* begin RECORDS SUPPLIED *

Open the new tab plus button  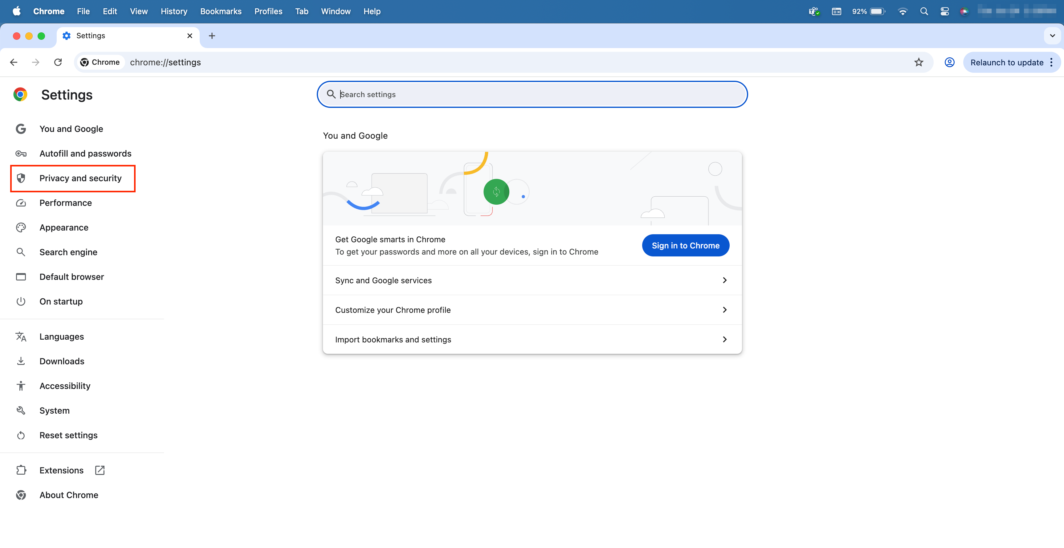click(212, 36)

* end RECORDS SUPPLIED *
* begin RECORDS SUPPLIED *

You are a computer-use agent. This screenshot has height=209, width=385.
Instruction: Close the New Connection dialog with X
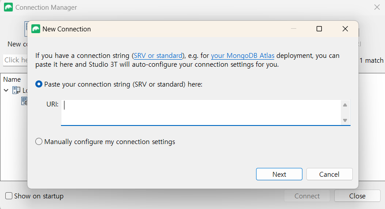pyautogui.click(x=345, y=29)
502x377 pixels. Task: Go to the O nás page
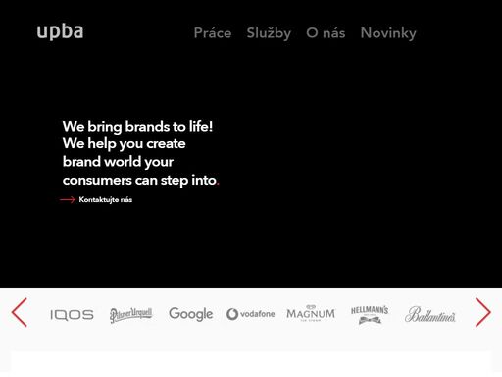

* end RECORDS SUPPLIED *

**WRITTEN PROBLEM**. Copy out the data word for word, starting with the line that contains "You are a computer-use" and going on through the line that contains "502x377 pixels. Task: Go to the O nás page", both lines included. Leave the pictures out of your copy.

**RESULT OF THE EXERCISE**.
You are a computer-use agent. This screenshot has height=209, width=385.
Instruction: Close the New Connection dialog with X
pyautogui.click(x=345, y=29)
502x377 pixels. Task: Go to the O nás page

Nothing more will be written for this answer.